Recensione Le streghe di Salem (2012)

Un passo falso dunque per Rob Zombie che, pur offrendo una visione originale e totalmente naif degli Inferi e di Satana, non riesce ad andare oltre il semplice delirio manieristico e a fare il salto di qualità con un'opera solida sia dal punto di vista della scrittura che della cifra stilistica.

Sortilegio a ritmo di rock

Primo film soprannaturale di Rob Zombie, Le streghe di Salem (titolo originale The Lords of Salem) arriva dopo la parentesi celebrativa dei due Halloween per un ritorno sul grande schermo tra i più attesi. La strada scelta stavolta dal regista de La casa dei 1000 corpi e La casa del diavolo è di quelle più battute dal filone soprannaturale suggerito dal titolo. Tutto gira intorno ad Heidi Hawthorne (una Sheri Moon Zombie con una nuova acconciatura rasta), DJ radiofonica nella stazione hard rock di Salem, la cittadina del Massachusetts tristemente nota per i suoi trascorsi esoterici. Un giorno la donna riceve per posta una scatola di legno contenente un disco e, pensando ad un demo di qualche gruppo emergente della zona, lo ascolta immersa nel buio della sua casa, una splendida dimora arredata con un gusto maniacale per il design che si trasformerà nella sua prigione. Heidi ignora che il diabolico sound che si diffonderà nel quartiere, e successivamente nell'etere dalla stazione radio, in realtà è la chiave che riaprirà a Salem, a distanza di centinaia di anni, la porta dell'Inferno.
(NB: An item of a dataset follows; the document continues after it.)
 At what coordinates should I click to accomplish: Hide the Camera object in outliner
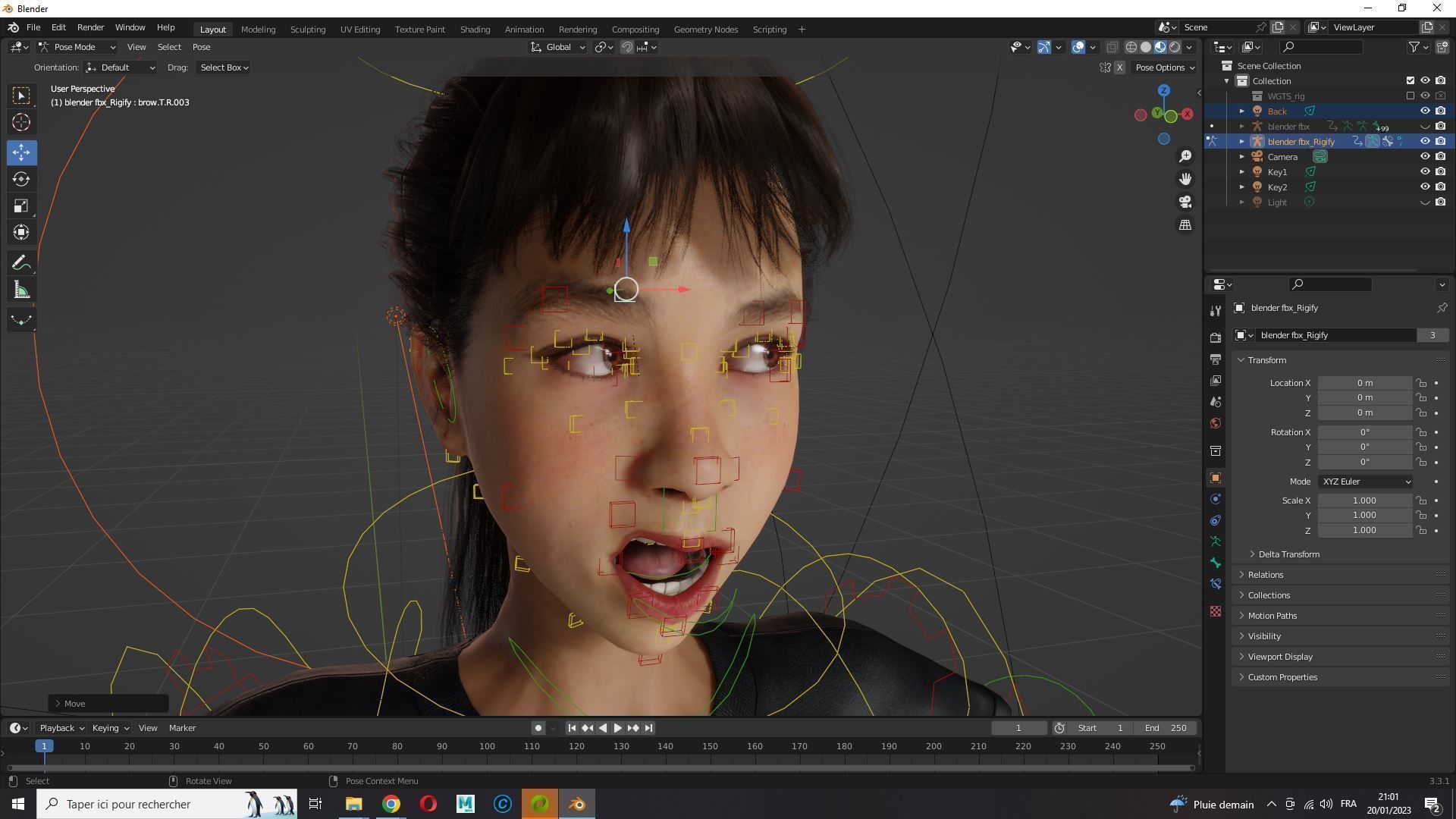tap(1425, 157)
Un esercizio di stile insistente e a tratti ridondante che rimaneggia il tema demoniaco/satanico già affrontato da Sam Raimi ne La Casa e da Polanski in Rosemary's Baby, senza aggiungere nulla di nuovo al genere. Questo ne Le streghe di Salem, un horror che riporta troppo alla memoria capisaldi del genere come La casa dalle finestre che ridono, i capolavori claustrofobici di Kubrick e i due film sopra citati, archetipi che Zombie non riesce del tutto a rimodernare neanche con l'introduzione del 'mezzo' musicale a lui tanto caro. Un viaggio trascendentale e ipnotico di sicuro fascino scenografico quello che il regista ci propone, in cui lo spettatore viene trascinato fisicamente, senza però mai rimanerne coinvolto a livello emotivo. La messa in scena è di straordinaria bellezza, il sound design e il montaggio sono davvero pregevoli, per non parlare del reparto make-up ed effetti speciali (seppur con qualche caduta di stile davvero plateale), ma il problema maggiore del film è la mancanza di sostanza proprio laddove Polanski aveva invece dato il meglio e cioè nella caratterizzazione dei personaggi, su tutti l'impalpabile protagonista interpretata dalla Signora Zombie, appena accennati e piuttosto disconnessi tra loro.
Non mancano i momenti disturbanti né quelli esilaranti e qui e là c'è anche qualche colpo di genio, ma a non far raggiungere la sufficienza, seppur striminzita, contribuisce anche un finale troppo sbrigativo e assolutamente inconsistente, che rafforza la delusione dei fan che si aspettavano, se non un capolavoro, quanto meno una rilettura in chiave audacemente moderna e rockettara dei grandi classici del filone satanico.
Splendide le streghe, sia quelle nei flashback sia quelle di oggi, interpretate magistralmente da Dee Wallace, l'indimenticabile Meg Foster di Essi Vivono, la Patricia Quinn di The Rocky Horror Picture Show e l'inquietante Judy Geeson, mentre è risultata piuttosto anonima la performance della moglie del regista Sheri Moon Zombie nel ruolo cruciale della vittima sacrificale prescelta per dare alla luce l'anticristo. Un passo falso dunque per Rob Zombie che, pur offrendo una visione originale e totalmente naif degli Inferi e di Satana, non riesce ad andare oltre il semplice delirio manieristico e a fare il salto di qualità con un'opera solida e bilanciata sia dal punto di vista della scrittura che della cifra stilistica.